Unfortunately, the next hour-and-a-half of this movie spends way too long setting up origin stories for the multiple villains in this movie, and their origins are dumb. Really dumb. Electro, played by Jamie Foxx, hates Spider-Man because he gets too much time on the Times Square video screens, as far as I can tell. And Harry Osborn? Well, his story makes absolutely no sense. He needs Spider-Man’s blood? Or a radioactive spider bite? Or both? Or neither? And he teams up with Electro to help him, and then doesn’t wait around to get the help he asks for before he’s off doing something completely different? I don’t know. It’s dumb, makes no sense, and wastes lots of time.
What does work here is every time Spider-Man is out of costume, as played by Andrew Garfield hanging out with Gwen Stacy as played by Emma Stone. They have a nice chemistry, and you start to really like Peter Parker the way he is, creepy stalker stuff notwithstanding. Sally Field as Aunt
Norma Rae Mae is excellent as well — no big surprise — and I wish we spent more time with these characters. This movie has no idea what’s good about it, which frankly isn’t much, but had it focused on the elements that work, it would be better served.
Instead, we get nonsensical villain motivation, characters that are introduced for no reason (Felicity Jones, what are you doing here? You deserve better), and the inevitable setup of the movies to come. In today’s comic book movie world, it’s not enough to make a good movie; you just need to make sure people are excited for the movie to come. Moviegoers shouldn’t accept this, and demand that the movie they’re seeing be good, or at least fun.
Amazing Spider-Man 2 isn’t good, and it isn’t fun. It’s just there.

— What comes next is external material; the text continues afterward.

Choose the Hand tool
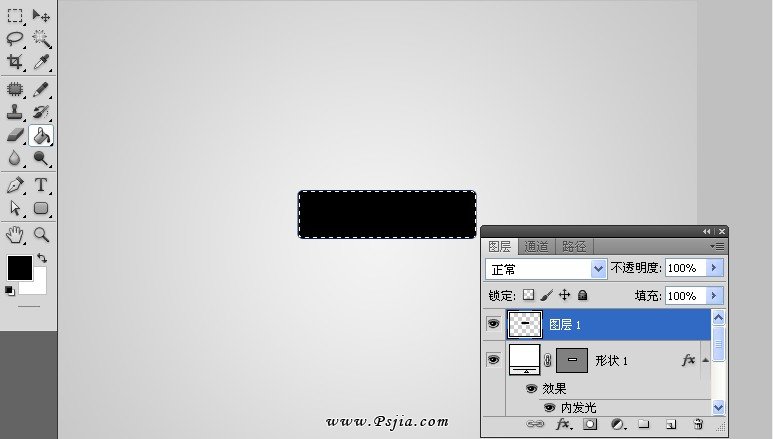773x439 pixels. click(x=15, y=235)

*What is the crime against comic book mythology? It’s that this series of films suggest that only Peter Parker could be Spider-Man, that it was destiny that he became Spider-Man. What was always so great about this character was that any kid could have been bit by a radioactive spider. I used to run around as a kid, wishing some radioactive spider would bite me so I could become Spider-Man. That would have been possible in the comic books, but here, it’s a dead dream.